Hello,
Sorry in advance as I know this is not exactly PyTorch specific, as the bug may reside in Keras, see this thread where I actually asked for help using the same message than here
Here is my usecase: I am trying to load weights from a trained keras.layers.CuDNNGRU
into a torch.nn.GRU
(I know, risky business from the get go). Problem: even after loading the weights, seemingly correctly, both implementations return widely different results.

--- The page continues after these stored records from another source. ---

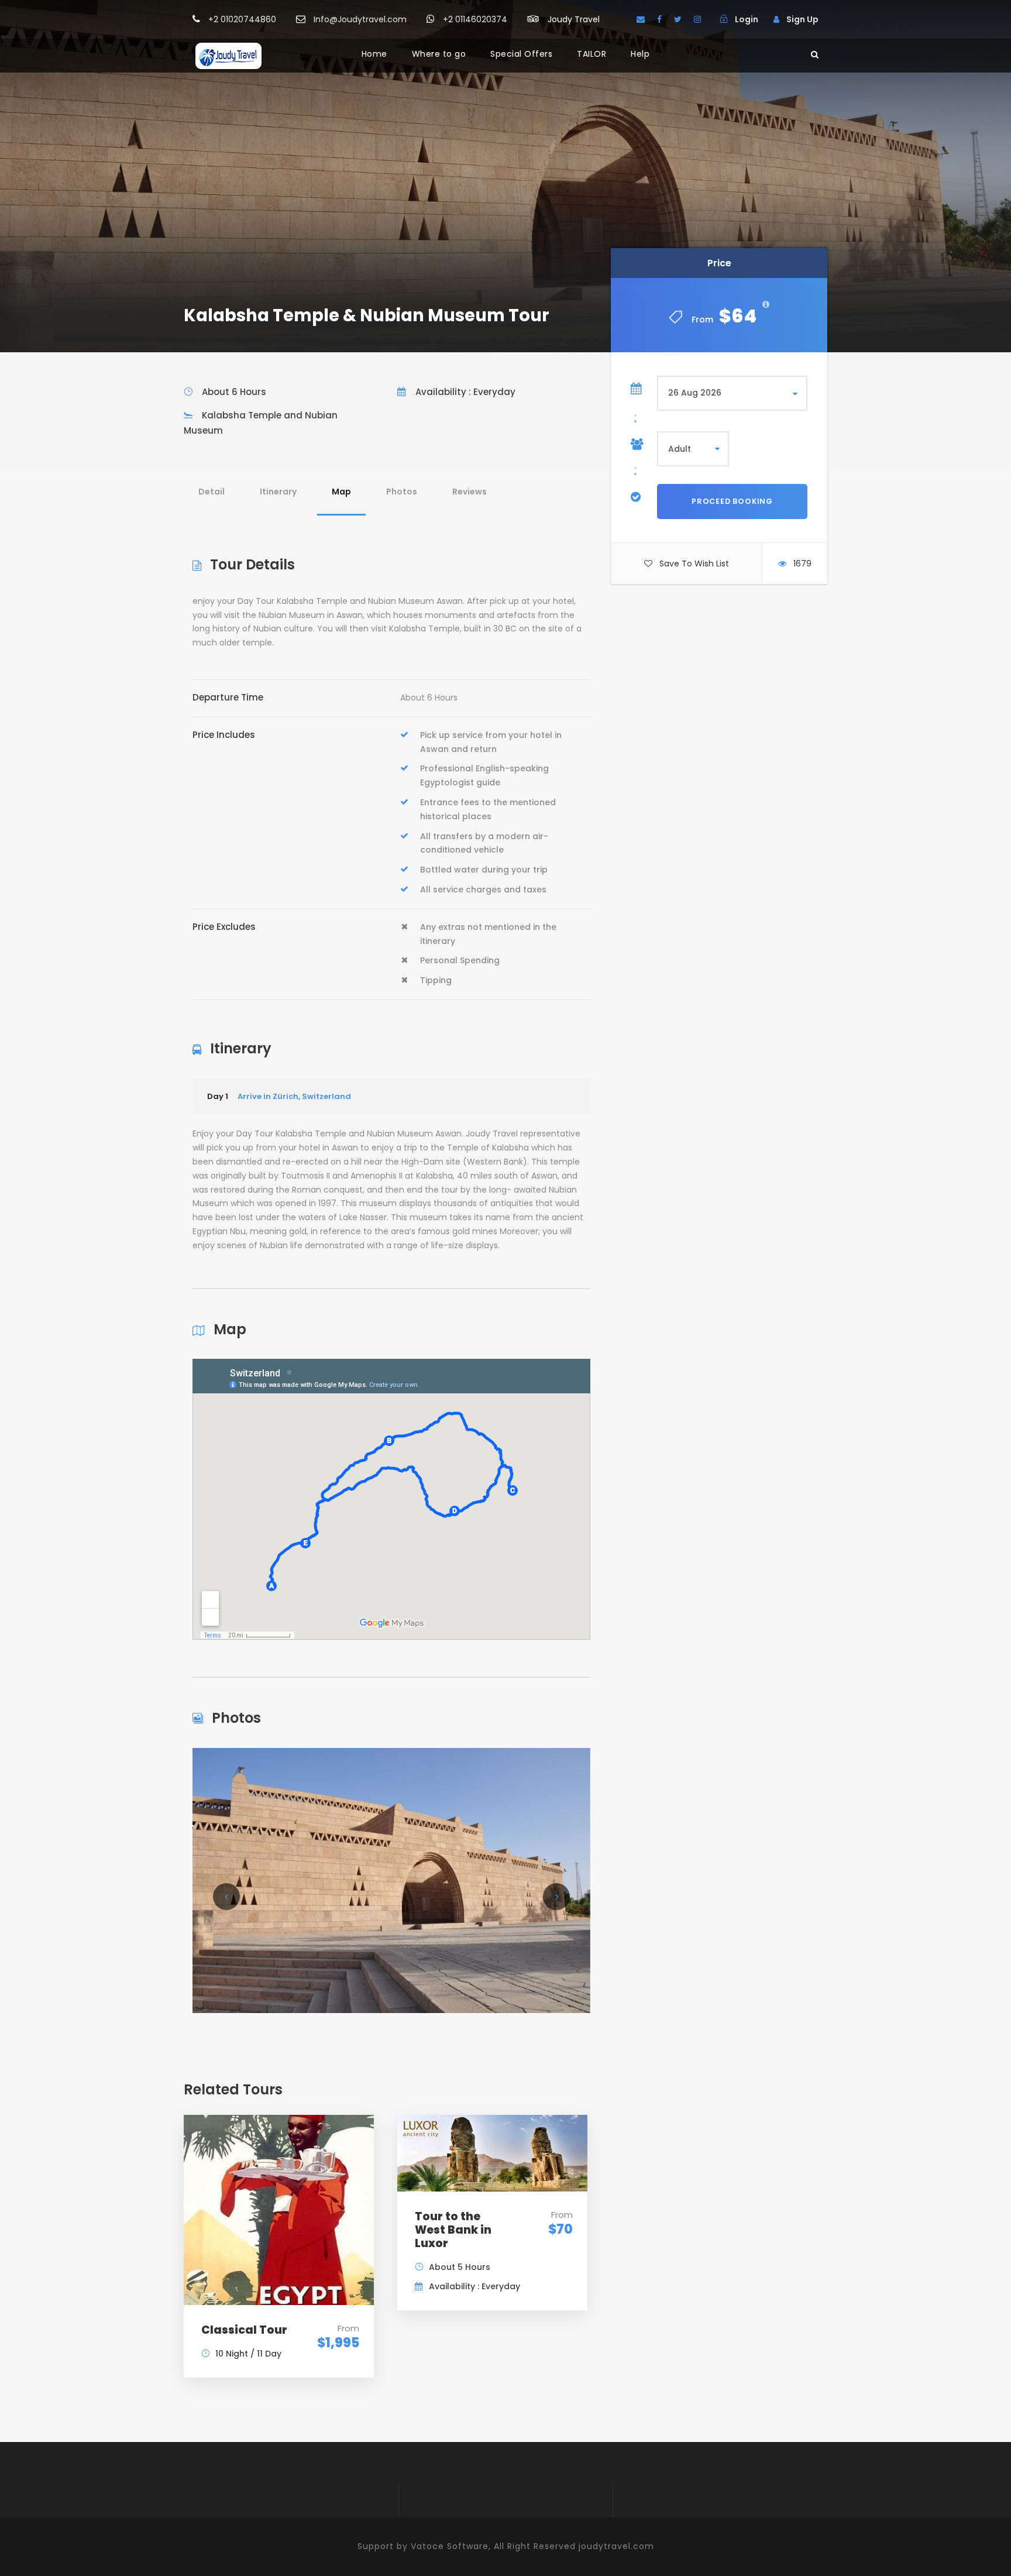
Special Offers (521, 54)
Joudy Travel (574, 19)
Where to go (439, 54)
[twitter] (678, 19)
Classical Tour (244, 2330)
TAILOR (591, 54)
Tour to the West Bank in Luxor (453, 2230)
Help (640, 54)
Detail (211, 491)
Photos (401, 491)
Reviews (469, 491)
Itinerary (278, 491)
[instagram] (697, 19)
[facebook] (659, 19)
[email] (641, 19)
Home (374, 54)
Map (341, 491)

You will find in this gist some code to reproduce the error, together with a Dockerfile
to reproduce my environment exactly:
- Ubuntu 16.04
- CUDA 8.0
- CuDNN 5.x
- torch 0.4.1
- keras 2.2.4
- tensorflow-gpu 1.2.0
You will find in the gist two script two scripts which should show you that I cannot make it work in any direction:
- creating torch GRU, load its weights into CudNNGRU and check for equality
- creating CudNNGRU, load its weights into torch GRU and check for equality
Note that the structure of the keras.layers.CudNNGRU
weights when using get_weights
is as follows:
- input matrix of shape
(input_dimension, 3 * hidden_dimension)
- recurrent matrix of shape
(hidden_dimension, 3 * hidden_dimension)
- bias of shape
(2 * 3 * hidden_dimension)
where the first half is the input bias, second half is the recurrent bias (that part I am unsure of, cannot understand it from Keras’ source code)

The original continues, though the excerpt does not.